In other words, our lives have been twisted around to suit a corporation's bottom line. They turn human beings into investors, workers, consumers, etc., which ignores their agency as family members, citizens, and stewards of the environment.

Is colonization still happening?

These days, countries aren't colonized by invaders anymore. (This is not to say that invasions don't happen, just that colonization through settlers and military force doesn't happen any more.) It's too expensive, not cool, and not necessary. Colonization now occurs through economic means. Why bother taking over the government, when you can take over Main Street AND make money? If citizens are drinking Starbucks, watching Hollywood movies, and listening to Lady Gaga, then what does it matter who is the Prime Minister or President?

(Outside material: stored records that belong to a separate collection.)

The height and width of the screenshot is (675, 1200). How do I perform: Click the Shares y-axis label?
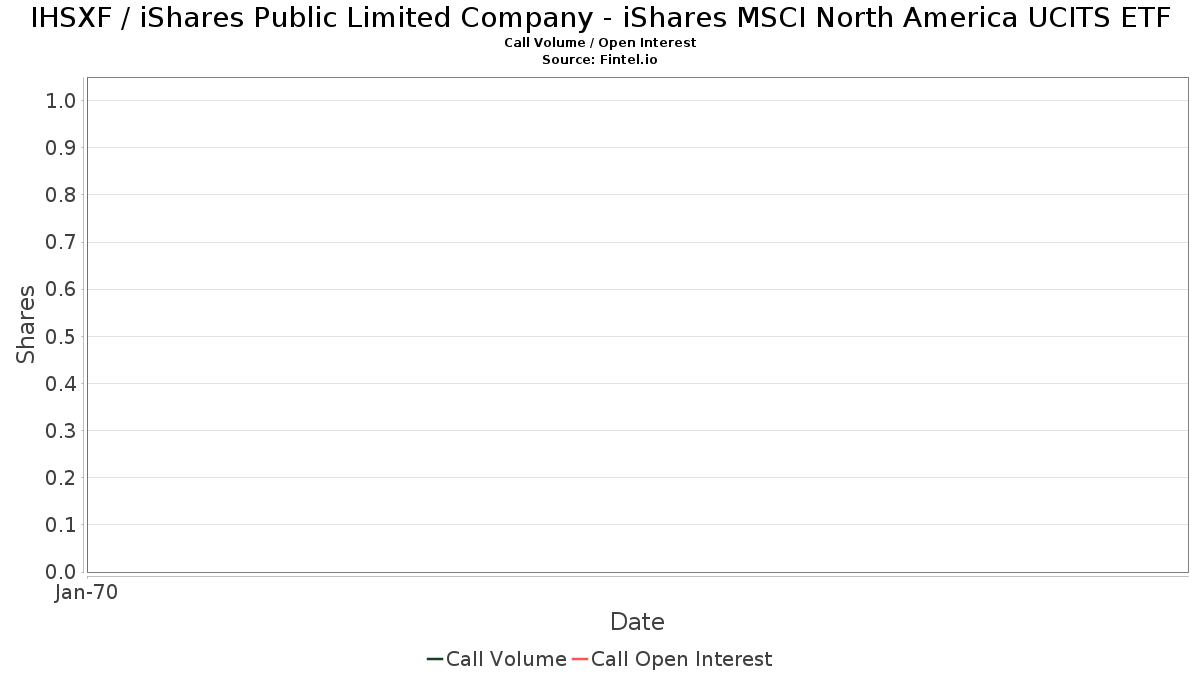tap(26, 324)
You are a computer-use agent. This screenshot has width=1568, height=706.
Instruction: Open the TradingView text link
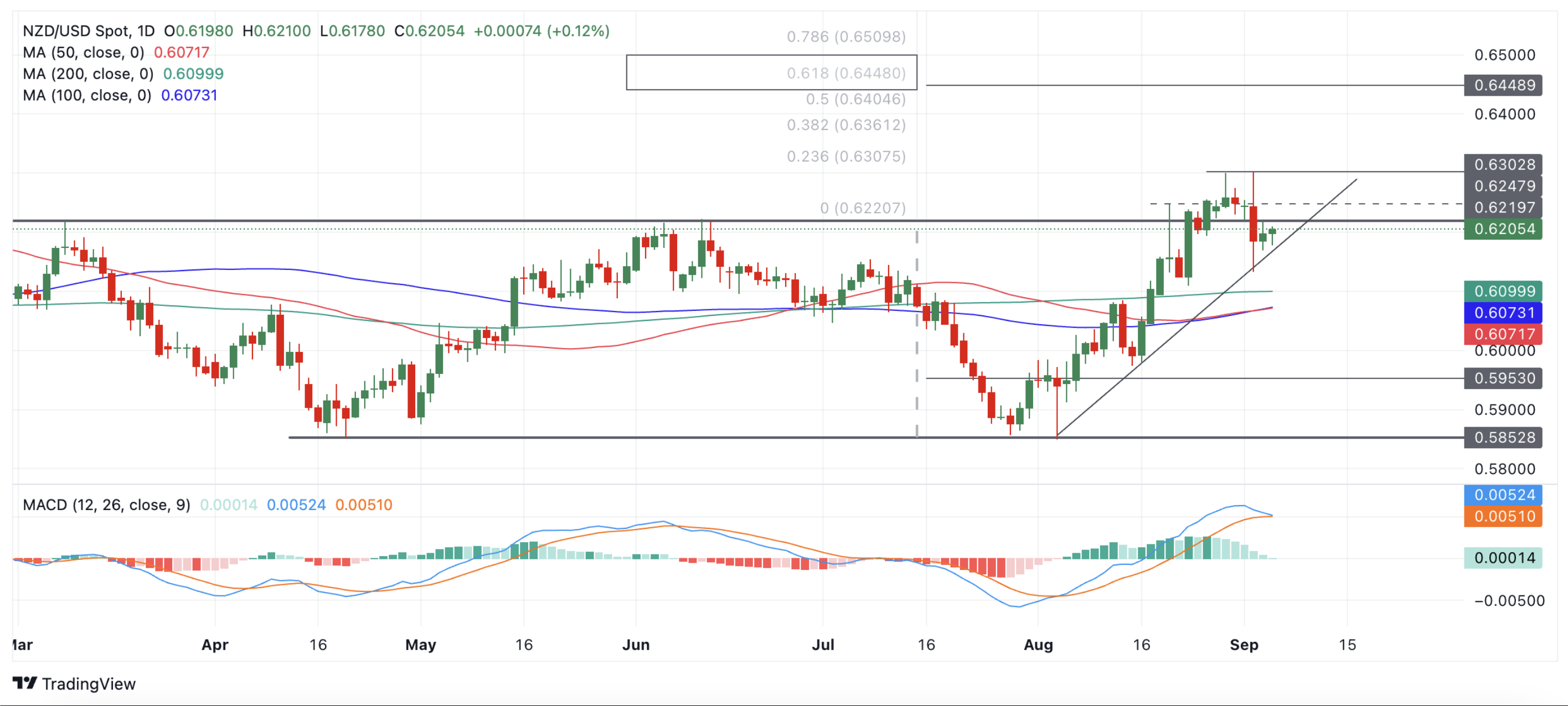(89, 683)
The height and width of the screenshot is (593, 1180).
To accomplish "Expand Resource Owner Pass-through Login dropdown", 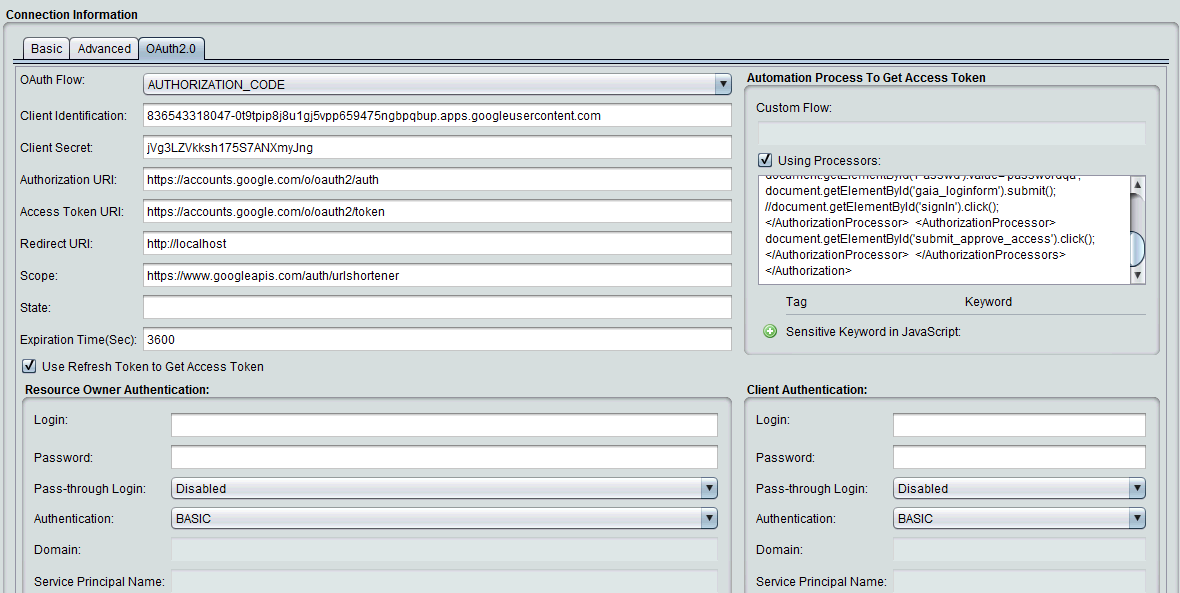I will pos(709,488).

Furthermore, the scale of colonization continues to grow. Living in a dominant culture in the USA, it's hard to see the colonization in our own lives. Perspectives from the periphery, such as the global South and developing nations, can be very enlightening. Firoze Manji, a Kenyan, is the editor-in-chief of Pambazuka News, an open-access, pan-African newsletter. In an interview, he was argued that the emphasis should be on emancipation, rather than economic development. He said:

I don't think the idea of development as the new name of colonialism is new: Nkrumah and others wrote about the process of neocolonialism – and the aid industry is very much part of the infrastructure of neocolonialism. What I think we should be outraged about is that what is called 'development' is in fact the use of public funds to subsidise and facilitate the work of the oligopolies, the transnational corporations who are the principal beneficiaries of functioning 'development'.

But I don't think this is colonialism: this is a form of imperialism, a way of extracting wealth from our countries, subsidised by public taxes. Imperialism has evolved over the last hundred years, and the accelerated financialisation of capital has created conditions in which there is a frantic drive for accumulation by dispossession. That is fundamentally what is going on.

And the aid industry is providing the oil to make that machinery work effectively in the interest of capital. Instead of using euphemisms like 'development', we should be calling it what it really is: Capitalism in the peripheries in the age of financialisation and the centralisation of capital on a global scale. This is important, because it allows clarity about what is going on, and at the same time poses the question: If accelerated pauperisation of the many is a characteristic of capitalism in the peripheries, what then should be the anti-capitalist alternative?

It seems that pauperisation doesn't occur only in the geographic peripheries, it's happening here to people who are on the periphery in other ways, such as wage, education, race, access to health care. What then should be the anti-corporatization alternatives? I'll be writing about those tomorrow.